When We Found Home by Susan Mallery
This was a much lighter read than any of the books previously described, but I found it fun and enjoyable.  Alberto Carlesso, an old widower whose womanizing son left three children from different mothers tries to bring them all together to form a family.  He has already raised Malcolm, who is about 30, since he was twelve years old and his dying mother introduced him to his father and grandfather.  While his father wanted nothing to do with him, his grandfather embraced him and gave him increasing responsibility in the family business.

Next Alberto tracks down 12 year old Keira who is living in foster care after her mother died of a drug overdose.  While she is materially pampered she is deathly afraid of being abandoned again - Alberto tries but is too old to really provide comfort and Malcolm who has no experience with children comes off as gruff.

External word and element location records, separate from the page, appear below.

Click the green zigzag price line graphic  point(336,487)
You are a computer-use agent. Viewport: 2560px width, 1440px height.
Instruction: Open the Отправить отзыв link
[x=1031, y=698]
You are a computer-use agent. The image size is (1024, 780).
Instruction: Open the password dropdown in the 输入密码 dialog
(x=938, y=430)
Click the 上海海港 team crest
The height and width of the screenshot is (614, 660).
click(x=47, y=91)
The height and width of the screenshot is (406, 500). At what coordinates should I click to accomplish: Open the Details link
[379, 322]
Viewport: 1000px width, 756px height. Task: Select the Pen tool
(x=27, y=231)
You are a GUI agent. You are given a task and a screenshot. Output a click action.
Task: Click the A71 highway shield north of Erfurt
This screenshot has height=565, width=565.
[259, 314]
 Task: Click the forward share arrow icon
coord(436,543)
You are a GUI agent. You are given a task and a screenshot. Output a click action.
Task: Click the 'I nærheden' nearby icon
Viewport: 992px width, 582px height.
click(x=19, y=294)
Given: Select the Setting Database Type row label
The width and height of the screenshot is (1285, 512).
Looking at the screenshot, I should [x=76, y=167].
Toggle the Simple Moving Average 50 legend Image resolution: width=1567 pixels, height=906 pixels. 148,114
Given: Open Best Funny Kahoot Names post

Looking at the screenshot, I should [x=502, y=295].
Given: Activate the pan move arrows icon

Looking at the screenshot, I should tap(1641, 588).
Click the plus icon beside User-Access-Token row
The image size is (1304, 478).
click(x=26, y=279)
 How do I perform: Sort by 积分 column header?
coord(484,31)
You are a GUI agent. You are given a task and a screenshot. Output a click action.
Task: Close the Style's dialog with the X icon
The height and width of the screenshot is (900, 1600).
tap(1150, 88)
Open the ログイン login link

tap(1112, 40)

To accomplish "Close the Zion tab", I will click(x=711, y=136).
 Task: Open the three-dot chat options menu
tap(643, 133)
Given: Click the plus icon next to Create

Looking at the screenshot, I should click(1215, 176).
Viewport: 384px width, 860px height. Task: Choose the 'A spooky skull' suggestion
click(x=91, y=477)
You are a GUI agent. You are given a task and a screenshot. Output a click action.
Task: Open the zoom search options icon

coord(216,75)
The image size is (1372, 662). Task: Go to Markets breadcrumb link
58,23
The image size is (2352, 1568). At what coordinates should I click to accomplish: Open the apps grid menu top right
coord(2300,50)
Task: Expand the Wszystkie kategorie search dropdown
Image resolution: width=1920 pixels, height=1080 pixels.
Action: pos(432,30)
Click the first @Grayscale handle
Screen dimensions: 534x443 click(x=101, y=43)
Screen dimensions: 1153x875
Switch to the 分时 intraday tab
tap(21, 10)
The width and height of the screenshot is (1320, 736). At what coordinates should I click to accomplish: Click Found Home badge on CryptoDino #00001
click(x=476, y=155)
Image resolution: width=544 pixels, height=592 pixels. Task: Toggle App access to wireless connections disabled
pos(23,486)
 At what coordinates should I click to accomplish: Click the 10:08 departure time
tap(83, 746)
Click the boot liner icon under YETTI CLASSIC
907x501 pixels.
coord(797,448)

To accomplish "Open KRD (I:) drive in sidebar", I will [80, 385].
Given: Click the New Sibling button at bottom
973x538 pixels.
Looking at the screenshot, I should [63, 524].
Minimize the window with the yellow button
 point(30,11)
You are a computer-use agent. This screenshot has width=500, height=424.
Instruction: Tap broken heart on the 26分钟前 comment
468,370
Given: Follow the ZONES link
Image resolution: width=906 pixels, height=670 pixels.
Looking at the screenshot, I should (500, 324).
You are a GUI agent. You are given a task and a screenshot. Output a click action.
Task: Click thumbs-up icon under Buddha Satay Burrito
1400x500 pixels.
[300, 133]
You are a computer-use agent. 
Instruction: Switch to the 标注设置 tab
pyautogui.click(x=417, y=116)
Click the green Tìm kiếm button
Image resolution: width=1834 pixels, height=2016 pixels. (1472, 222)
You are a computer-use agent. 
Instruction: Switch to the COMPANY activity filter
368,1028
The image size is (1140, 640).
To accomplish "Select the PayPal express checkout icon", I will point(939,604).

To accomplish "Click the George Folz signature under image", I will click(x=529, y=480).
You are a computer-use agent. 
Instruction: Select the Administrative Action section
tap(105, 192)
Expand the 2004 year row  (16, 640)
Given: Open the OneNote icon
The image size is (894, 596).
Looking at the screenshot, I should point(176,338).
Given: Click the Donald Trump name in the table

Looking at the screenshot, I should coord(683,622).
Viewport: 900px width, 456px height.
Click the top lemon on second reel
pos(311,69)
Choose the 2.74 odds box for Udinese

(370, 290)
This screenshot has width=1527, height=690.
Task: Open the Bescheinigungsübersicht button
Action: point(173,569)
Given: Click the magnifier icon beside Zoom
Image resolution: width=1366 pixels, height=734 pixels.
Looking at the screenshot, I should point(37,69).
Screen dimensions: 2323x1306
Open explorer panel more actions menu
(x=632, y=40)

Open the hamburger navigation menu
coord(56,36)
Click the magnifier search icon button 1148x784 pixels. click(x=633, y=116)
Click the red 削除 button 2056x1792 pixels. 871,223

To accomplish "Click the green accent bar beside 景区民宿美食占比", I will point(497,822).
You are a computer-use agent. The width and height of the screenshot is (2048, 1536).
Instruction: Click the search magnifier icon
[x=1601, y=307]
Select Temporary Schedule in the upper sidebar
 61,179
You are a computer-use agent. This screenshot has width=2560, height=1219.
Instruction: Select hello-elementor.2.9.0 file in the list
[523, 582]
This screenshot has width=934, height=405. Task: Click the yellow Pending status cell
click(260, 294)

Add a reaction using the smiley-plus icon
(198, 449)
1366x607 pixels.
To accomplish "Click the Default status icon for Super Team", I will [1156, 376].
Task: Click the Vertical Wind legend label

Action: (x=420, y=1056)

Finally, 26 year old Callie is found.  She's been lying low after being released from prison due to a robbery committed when she fell in with the wrong guy as a teenager.  She is skeptical and afraid she will be rejected when Malcolm and Alberto, as well as their business partners, find out the truth.  But she quickly bonds with Keira.

Side stories involve Malcolm's fledgling relationship with Delaney and Callie's with Malcolm's business partner and friend.

It's fluff but it was good fluff.

Conversations with Friends by Sally Rooney
While this book got great reviews, I wouldn't bother.  I kept thinking more would happen and it really didn't.  Frances is a university student in Dublin who is trying to pursue a career in writing on the side.  Her best friend and former lover is Bobbi, who Frances regards as both more beautiful and more poised.  When doing a poetry performance they catch the eye of Melissa who is an older successful photographer who decides she wants to do a piece on the girls.

She welcomes them into her home where they also meet her husband Nick, an actor.  Quite predictably Frances embarks on an extra-marital affair with Nick.  This obviously ruins her relationship with Melissa and strains her relationship with Bobbi as well.

The rest of the book just deals with these intertwined relationships as well as Frances' relationship with her mother and her deadbeat father.

A River of Stars by Vanessa Hua
This book was kind of interesting and has just become more topical with talk in the US about eliminating the right to citizenship for babies born in the US to non-citizen parents.

Scarlett Chen was a factory worker in China when she began an affair with her married boss Yeung.  When she becomes pregnant and an ultrasound suggests the baby is a boy, Yeung, who only has daughters, spirits her off to the US to have the baby.  There she is essentially kept prisoner in a home for Chinese mothers who have come to the US for the same reason.

In the US she finds out the baby is actually a girl, but Yeung doesn't know that and she fears he will try to steal the baby.  When she gets the chance she steals a van and escapes.  Daisy, a teenaged pregnant mother who also was being kept against her will, joins her.  They move to Chinatown in San Francisco in an effort to hide.  There they have their babies and form a rather unconventional family.

We learn about their efforts to survive, Daisy's struggle to find her boyfriend, Scarlett's struggle to avoid hers and how all the characters eventually come together in the end.